Im Menü BackTrack | Exploitation Tools | Wireless Exploitation Tools | WLAN Exploitation findet sich mit Aircrack-ng einer der populärsten Vertreter dieser Zunft. Um etwa eine Schnittstelle im Monitor-Modus auf Kanal 4 zu überwachen und dann Datenpakete oder Handshakes abzufangen, nutzen Sie die Befehle aus den beiden ersten Zeilen von Listing 1.

Anschließend benötigen Sie das Tool Aireplay-ng [5] aus dem Aircrack-ng-Paket. Es dient primär dazu, Traffic für das spätere Verwenden mit Aircrack-ng zum Entschlüsseln von WEP- oder WPA-Keys zu generieren. Mit Aireplay-ng decken Sie beispielsweise eine versteckten ESSID auf, nehmen einen WPA/WPA2-Verbindungsvorgang für einen späteren Angriff auf oder erstellen einen ARP-Request.

Listing 1

# airmon-ng start wlan0 4
# airodump-ng -c 4 -w output --bssid 00:24:FE:CD:0F:0A wlan0
# aireplay-ng -0 8 -a 00:24:FE:CD:0F:0A -c BC:05:43:DB:81:03 wlan0
# aircrack-ng -a 2 -b 00:24:FE:CD:0F:0A -e testwlan -w Wordlist *.cap

Im Beispiel aus der dritten Zeile von Listing 1 steht der Parameter -0 steht für "Deauthentication". Die folgende 8 gibt die Anzahl der Deauth-Vorgänge an. Es ist durchaus möglich und üblich, hier mehrere anzugeben, wobei eine 0 für andauerndes Senden stünde. Der Parameter -a übergibt die BSSID des Access-Points, während -c für die MAC-Adresse des zu attackierenden Clients und wlan0 für das verwendete Interface steht. Weitere mögliche Parameter finden Sie in der Dokumentation zu Aircrack-ng.
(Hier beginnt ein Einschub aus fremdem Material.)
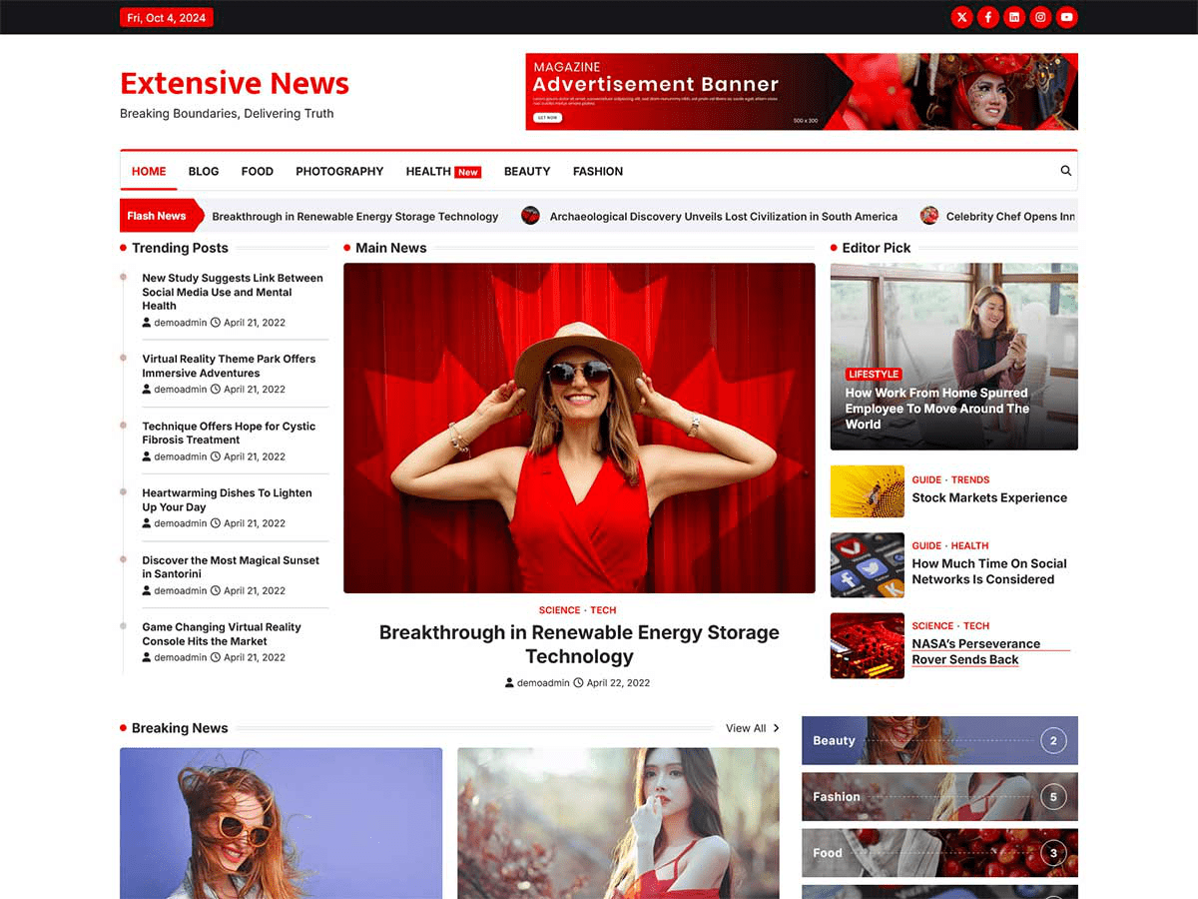Open the Fashion category widget
The width and height of the screenshot is (1198, 899).
click(938, 796)
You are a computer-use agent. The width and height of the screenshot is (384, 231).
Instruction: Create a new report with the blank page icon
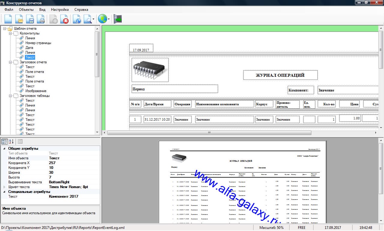coord(8,19)
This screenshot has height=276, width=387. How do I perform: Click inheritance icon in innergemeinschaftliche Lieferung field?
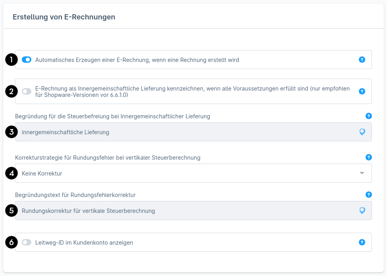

Nach dem Aufzeichnen des Handshakes setzen Sie Aircrack-ng direkt darauf an, das Passwort herauszubekommen. Dazu dient das Kommando aus der letzten Zeile von Listing 1. Hier geben Sie mit -w Wordlist den Pfad zur zu verwendenden Wordlist/Rainbow-Table an. Beißt Aircrack-ng sich dabei die Zähne aus, bestätigt das die Sicherheit des gewählten Passworts.

Unter Wireless Exploitation findet sich auch das Menü Bluetooth Exploitation. Mit den darin enthaltenen Werkzeugen prüfen Sie Bluetooth- oder RFID-Systeme auf deren Sicherheit.